On the face of it, Disco 2000 looks promising enough. The idea is simple: get a dozen or so of the best and brightest young writers of today to explore the attitudes and obsessions of the pre-millennial generation by writing a story of the dying hours of 31 December 1999.

So what went wrong? First up, a good number of the stories in fact have very little to do with the encroaching millennial celebrations, per se, but instead cover ground that has been more fruitfully tilled by other writers for a long time now - drug-taking as a mode of life rather than a culture, the fading line between TV World and the Real World, the rave scene, and a declining sense of identity in the (post) modern world. None of this is very new.

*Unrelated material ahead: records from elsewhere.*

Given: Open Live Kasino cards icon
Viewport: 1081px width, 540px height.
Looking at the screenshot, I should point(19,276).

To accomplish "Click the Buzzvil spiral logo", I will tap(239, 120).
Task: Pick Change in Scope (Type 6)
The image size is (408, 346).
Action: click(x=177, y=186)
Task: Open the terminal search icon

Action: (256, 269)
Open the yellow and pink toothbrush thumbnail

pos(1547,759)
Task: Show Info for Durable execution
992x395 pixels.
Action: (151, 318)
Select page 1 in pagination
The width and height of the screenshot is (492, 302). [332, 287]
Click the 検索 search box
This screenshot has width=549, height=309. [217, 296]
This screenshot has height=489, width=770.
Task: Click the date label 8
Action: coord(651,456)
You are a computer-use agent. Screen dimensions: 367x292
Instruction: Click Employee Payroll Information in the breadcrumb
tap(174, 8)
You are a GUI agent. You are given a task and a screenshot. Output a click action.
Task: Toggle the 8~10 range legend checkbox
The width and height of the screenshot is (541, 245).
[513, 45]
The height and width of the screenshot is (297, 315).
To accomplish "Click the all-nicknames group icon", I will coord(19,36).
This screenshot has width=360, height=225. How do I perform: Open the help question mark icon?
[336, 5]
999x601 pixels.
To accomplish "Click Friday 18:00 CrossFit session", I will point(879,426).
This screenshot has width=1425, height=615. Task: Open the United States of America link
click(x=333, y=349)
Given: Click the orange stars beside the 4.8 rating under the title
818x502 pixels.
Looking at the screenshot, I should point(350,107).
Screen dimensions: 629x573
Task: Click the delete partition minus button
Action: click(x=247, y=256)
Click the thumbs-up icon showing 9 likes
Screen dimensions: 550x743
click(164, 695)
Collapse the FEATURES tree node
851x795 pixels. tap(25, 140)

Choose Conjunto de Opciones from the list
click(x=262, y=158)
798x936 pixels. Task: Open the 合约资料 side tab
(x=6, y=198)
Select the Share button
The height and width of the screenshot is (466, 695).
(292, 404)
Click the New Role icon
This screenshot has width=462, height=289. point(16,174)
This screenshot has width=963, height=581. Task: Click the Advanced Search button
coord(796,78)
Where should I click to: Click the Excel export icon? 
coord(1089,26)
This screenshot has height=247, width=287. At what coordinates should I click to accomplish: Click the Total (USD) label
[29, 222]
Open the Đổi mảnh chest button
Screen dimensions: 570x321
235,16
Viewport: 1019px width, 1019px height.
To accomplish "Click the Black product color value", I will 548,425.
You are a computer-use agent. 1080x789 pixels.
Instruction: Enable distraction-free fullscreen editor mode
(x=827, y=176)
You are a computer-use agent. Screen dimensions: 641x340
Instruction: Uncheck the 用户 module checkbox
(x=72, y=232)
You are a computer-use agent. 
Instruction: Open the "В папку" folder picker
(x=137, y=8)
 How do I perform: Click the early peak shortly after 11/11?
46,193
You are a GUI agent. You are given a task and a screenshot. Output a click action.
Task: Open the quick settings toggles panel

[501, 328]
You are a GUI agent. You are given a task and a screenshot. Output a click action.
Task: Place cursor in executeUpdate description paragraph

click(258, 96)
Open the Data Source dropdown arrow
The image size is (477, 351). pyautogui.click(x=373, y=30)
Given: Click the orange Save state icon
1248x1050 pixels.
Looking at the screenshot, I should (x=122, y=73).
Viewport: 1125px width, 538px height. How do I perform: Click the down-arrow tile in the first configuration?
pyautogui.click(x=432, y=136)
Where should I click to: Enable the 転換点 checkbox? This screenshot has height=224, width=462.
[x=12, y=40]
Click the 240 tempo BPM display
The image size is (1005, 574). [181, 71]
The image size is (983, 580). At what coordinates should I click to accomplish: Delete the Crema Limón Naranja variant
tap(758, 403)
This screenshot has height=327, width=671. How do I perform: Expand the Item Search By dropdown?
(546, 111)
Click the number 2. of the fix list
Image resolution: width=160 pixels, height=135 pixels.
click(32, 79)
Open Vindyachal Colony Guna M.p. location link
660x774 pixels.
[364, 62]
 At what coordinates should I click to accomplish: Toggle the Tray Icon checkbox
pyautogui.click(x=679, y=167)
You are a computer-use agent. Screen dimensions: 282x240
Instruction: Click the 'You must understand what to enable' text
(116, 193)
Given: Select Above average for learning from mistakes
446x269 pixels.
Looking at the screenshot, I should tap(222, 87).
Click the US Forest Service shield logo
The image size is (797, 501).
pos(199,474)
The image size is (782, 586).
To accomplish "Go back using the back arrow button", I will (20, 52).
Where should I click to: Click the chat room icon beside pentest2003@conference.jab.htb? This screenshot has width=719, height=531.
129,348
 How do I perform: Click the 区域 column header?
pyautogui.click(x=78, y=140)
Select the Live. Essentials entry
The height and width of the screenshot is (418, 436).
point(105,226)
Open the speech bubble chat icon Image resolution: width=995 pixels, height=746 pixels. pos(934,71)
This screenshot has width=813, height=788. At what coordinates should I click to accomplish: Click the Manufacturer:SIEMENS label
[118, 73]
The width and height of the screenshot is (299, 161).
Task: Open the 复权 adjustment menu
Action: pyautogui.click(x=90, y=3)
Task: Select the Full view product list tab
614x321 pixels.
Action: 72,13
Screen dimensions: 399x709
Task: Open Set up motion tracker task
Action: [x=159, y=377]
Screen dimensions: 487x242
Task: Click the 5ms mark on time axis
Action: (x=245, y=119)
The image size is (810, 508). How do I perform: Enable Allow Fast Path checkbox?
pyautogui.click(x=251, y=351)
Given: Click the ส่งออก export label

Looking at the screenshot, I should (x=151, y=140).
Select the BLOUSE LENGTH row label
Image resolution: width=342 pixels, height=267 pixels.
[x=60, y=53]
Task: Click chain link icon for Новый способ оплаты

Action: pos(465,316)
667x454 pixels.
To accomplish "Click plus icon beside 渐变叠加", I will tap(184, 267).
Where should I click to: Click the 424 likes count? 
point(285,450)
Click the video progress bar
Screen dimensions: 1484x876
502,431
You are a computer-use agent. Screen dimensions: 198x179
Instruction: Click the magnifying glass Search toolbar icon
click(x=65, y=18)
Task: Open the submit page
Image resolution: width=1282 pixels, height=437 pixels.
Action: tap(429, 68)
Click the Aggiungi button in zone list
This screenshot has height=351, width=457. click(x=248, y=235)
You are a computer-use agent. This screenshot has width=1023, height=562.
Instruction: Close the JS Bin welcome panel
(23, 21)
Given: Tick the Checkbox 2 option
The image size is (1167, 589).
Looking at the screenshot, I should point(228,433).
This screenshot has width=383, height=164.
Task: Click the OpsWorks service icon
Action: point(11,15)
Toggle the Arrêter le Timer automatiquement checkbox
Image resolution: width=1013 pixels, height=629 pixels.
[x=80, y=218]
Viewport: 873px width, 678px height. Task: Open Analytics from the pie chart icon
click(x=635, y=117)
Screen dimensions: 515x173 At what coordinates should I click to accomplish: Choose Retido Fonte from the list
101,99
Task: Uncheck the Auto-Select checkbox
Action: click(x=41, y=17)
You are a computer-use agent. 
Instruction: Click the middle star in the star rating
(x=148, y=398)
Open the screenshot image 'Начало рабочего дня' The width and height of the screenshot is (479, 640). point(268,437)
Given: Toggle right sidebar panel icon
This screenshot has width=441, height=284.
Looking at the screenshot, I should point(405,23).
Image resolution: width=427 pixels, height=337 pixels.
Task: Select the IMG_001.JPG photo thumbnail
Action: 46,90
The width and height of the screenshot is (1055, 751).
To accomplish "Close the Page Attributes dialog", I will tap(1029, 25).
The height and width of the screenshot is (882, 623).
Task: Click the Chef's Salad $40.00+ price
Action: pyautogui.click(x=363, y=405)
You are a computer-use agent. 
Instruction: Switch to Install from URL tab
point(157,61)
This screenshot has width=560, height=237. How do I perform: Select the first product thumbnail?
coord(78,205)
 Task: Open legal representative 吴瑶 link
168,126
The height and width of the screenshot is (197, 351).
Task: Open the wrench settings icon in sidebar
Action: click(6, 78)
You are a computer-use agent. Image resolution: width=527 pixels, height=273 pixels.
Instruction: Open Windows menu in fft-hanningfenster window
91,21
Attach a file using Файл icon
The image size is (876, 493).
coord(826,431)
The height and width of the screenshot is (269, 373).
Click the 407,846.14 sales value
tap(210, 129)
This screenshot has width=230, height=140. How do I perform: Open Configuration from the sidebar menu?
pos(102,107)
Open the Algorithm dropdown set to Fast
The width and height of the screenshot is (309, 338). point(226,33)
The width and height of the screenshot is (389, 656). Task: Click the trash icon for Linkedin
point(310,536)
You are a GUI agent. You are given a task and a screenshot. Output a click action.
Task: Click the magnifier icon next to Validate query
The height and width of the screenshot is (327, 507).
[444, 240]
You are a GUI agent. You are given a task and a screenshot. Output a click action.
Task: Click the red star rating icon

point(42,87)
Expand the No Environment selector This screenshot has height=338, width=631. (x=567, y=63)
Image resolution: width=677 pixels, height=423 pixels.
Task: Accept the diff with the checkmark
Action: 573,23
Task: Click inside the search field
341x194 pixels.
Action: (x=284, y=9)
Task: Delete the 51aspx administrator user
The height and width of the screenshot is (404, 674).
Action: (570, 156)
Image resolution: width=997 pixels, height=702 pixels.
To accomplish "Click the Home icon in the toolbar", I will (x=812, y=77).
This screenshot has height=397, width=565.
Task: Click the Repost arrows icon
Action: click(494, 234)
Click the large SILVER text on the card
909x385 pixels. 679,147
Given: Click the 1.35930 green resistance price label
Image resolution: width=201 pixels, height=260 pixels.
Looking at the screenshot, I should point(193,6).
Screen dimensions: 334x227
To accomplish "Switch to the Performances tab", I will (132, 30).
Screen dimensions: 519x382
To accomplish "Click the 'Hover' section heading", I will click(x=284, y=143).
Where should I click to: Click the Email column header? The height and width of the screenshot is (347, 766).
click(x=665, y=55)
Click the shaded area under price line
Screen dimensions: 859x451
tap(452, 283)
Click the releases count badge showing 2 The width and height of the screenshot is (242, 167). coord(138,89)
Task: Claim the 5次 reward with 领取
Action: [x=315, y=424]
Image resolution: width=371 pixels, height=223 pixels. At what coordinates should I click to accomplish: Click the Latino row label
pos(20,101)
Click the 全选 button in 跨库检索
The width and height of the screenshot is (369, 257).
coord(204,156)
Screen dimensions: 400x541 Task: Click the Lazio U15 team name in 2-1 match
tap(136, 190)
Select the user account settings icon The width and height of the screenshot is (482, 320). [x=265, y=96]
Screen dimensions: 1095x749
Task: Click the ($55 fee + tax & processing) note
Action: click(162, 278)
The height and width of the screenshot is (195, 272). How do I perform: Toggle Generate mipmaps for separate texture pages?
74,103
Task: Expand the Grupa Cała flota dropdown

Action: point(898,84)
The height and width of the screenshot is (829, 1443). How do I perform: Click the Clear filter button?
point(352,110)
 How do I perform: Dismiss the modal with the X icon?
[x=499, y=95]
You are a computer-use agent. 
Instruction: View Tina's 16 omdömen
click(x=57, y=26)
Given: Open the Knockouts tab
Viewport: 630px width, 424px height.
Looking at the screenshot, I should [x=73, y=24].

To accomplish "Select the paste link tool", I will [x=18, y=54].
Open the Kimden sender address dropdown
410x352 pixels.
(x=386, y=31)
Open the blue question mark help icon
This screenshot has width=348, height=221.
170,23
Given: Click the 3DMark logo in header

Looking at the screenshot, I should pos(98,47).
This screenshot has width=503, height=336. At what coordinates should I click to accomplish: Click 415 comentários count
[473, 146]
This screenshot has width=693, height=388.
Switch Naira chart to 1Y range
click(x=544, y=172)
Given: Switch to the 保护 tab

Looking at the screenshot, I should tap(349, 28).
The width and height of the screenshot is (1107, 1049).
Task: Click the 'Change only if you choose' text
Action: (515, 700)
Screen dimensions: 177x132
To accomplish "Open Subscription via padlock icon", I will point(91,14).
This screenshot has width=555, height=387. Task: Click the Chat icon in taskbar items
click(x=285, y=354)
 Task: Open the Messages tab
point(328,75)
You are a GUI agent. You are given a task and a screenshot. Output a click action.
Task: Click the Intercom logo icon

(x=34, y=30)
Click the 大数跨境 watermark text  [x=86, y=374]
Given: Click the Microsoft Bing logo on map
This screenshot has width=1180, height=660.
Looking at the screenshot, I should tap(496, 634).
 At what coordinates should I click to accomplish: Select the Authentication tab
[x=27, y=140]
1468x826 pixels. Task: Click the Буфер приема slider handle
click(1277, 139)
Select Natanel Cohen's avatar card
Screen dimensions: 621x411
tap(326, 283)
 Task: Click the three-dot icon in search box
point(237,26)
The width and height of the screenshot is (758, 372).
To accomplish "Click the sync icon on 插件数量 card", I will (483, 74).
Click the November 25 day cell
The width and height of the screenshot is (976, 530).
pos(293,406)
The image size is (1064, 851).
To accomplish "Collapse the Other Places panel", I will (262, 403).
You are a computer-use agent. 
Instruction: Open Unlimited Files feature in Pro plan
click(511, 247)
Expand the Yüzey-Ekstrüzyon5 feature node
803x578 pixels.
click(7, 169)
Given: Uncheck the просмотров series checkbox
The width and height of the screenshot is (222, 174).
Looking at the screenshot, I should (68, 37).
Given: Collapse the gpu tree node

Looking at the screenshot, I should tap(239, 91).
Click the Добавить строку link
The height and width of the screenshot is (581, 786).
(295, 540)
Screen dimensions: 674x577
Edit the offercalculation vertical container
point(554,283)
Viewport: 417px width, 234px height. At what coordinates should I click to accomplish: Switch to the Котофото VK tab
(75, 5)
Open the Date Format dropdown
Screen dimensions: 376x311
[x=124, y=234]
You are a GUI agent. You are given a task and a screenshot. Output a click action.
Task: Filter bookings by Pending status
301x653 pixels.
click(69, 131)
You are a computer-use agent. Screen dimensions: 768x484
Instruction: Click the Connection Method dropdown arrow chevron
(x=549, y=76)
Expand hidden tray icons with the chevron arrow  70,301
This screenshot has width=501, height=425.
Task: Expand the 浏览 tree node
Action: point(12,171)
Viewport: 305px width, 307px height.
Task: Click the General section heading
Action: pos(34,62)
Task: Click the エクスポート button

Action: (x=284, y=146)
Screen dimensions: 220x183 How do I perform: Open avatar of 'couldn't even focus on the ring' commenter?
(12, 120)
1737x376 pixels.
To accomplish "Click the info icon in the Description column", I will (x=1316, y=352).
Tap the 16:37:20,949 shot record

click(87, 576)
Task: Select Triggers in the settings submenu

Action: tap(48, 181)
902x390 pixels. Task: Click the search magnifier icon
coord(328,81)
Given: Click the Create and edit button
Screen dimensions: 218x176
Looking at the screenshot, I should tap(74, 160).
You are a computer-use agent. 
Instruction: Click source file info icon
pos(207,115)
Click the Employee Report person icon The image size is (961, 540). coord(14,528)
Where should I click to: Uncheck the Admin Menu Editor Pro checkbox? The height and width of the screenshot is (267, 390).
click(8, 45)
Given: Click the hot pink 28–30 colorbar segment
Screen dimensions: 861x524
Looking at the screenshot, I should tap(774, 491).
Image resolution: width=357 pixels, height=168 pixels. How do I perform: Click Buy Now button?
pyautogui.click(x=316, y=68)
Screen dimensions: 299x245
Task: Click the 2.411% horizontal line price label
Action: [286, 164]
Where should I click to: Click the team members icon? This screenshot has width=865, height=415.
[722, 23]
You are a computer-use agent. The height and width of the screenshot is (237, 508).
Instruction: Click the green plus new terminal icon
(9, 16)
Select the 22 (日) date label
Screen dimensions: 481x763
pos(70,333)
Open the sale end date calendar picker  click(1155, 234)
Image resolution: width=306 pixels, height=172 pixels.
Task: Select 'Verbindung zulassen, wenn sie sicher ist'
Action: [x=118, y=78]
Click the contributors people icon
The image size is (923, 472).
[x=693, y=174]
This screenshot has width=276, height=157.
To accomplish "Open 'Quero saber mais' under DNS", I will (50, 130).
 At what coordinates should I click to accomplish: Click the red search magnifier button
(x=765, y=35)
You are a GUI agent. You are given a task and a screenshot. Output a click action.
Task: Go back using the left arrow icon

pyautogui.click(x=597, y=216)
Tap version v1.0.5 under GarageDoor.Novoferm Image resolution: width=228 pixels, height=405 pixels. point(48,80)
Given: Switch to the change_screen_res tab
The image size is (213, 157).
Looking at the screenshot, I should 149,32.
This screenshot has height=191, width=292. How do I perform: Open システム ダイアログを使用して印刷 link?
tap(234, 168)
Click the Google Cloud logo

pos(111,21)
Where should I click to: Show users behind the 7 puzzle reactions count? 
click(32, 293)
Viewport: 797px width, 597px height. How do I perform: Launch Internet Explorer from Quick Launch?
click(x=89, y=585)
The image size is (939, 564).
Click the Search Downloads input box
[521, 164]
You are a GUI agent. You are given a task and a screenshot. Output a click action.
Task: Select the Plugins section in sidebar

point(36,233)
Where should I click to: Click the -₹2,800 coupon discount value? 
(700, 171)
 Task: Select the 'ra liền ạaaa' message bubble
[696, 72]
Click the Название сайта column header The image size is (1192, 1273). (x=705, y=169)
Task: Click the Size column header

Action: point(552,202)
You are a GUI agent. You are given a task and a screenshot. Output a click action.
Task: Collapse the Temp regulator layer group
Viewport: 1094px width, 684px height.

Second, the book's premise is shallower than it first appears. After all, the year 2000 is so close now that it offers the writers little space to speculate on what those last hours of 1999 will look like. Anyone with half a brain already knows exactly what to expect and - as these stories, to their credit, do underline - it won't be pretty.

Having said that, taken as a whole the tales in Disco 2000 do offer a couple of common themes that their authors might - given time and inclination - have explored in more depth.

For example, the idea of escape, or the need to escape, prevails throughout these stories. Characters here typically opt for refuge in the chemical world or by flight to "foreign," more exotic locations, rather than tackle or overthrow the tired conventions of society. How these urges relate to the millennium - as opposed to, say, the impact of post-colonialism - is worth considering.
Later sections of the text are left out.